The Field of (Cloud) Dreams: if you build it, will they come?
In this guest post, Allan Brearley, cloud practice lead at IT services consultancy ECS and Tesco Bank’s former head of transformation, draws inspiration from a 1989 Kevin Costner movie to advise enterprises on how best to approach their move to the cloud…
Using cloud offers enterprises opportunities to increase business agility and optimise costs, and make it possible for them to compete more effectively with challenger businesses that benefit from being born in the cloud.
However, the cloud journey can mask a significant number of challenges that must be carefully navigated before those benefits can be realised.
Firstly, their strategy needs buy-in from all business stakeholders, and sponsorship at an executive level, ideally with board representation.
In reality, cloud initiatives often start from silos within an organisation, resulting in poor engagement, and failure to realise the potential transformational benefits.
These are not just the rogue instances of shadow IT, or stealth IT, that often spring to mind. In fact, at first sight cloud adoption can often appear to be driven from what might seem very logical areas within a business.
Agility vs. cost in cloud
When there’s a particular focus on cost optimisation, adoption is usually sponsored from within existing infrastructure delivery areas. This might typically be when heads of infrastructure or CTOs identify an opportunity to consolidate on-premise datacentre infrastructure with the expectation of cost savings.
Their thinking is correct. Closing down ageing facilities will reduce capital expenditure significantly. However, any new “off-premise datacentre” must be properly planned for it to deliver sustainable benefits to the business.
From an agility perspective, the journey to the cloud may be rooted in digital or innovation areas.
However, problems often arise when attempts are made to either broaden the reach of cloud within the organisation or when steps are made to take the capability into production.
A failure to have broad organisational engagement and support from all key stakeholders in either of these cases is likely to see best intentions stall at best, and often result in overall failure.
Without buy-in from application owners, data owners and relevant CIO teams, the promised cost benefits associated with migrating applications off-premise rarely materialise. The danger is you end up investing significant effort to develop a new cloud-based capability but, without an overarching strategy to exploit cloud, it may increase, rather than reduce, your costs.
As in the 1989 Field of Dreams movie, starring Kevin Costner, you need to ensure that once you build it, they will come.
Successful outcomes will only be fully achieved when the cloud strategy is embraced at an organisational level, with engagement across the enterprise. Stakeholders have to buy-in to a clearly defined strategy and understand the motivation for moving applications to the cloud. This has to be driven by a vocal, suitably empowered C-level executive.
It’s not enough to have a single, passionate senior (cheer) leader.
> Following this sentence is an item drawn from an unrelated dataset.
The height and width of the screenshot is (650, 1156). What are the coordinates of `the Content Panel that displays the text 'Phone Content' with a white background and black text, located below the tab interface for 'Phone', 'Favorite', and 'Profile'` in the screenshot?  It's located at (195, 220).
This individual also has to sit at the right level in the organisation to have the power to influence and align disparate teams to commit to the same journey. Whilst cloud adoption requires top-down support, it also requires bottom-up evangelism for success.
Indeed, the need to evangelise and sell the benefits of cloud within an enterprise shouldn’t be underestimated. Establishing some quick wins will not only support integration from a technical and operational perspective, but provide the success stories that can help to shift the cultural needle.A focus on taking the organisation with you on the journey will contribute greatly to a successful outcome.
From disparate to joined up
If you look around your organisation and see an enthusiastic but renegade team heading off under their own steam to build their own Field of Dreams, don’t panic.
It is still possible to bring structure into the cloud adoption programme and reshape it as an organisation-wide, joined-up initiative. Start by taking a step back and bringing all the stakeholders inside the tent.
Clearly it will be more challenging to achieve retrospective buy-in but it is certainly possible to do so, providing the programme has not passed a tipping point.
Ensure you avoid disenfranchising any key stakeholder groups, because if this happens then it will be difficult to recover the situation.
Take a cue from Kevin Costner: don’t stand alone in a field of corn but act decisively to secure the right support and you too could be nominated for awards for your starring role in cloud adoption.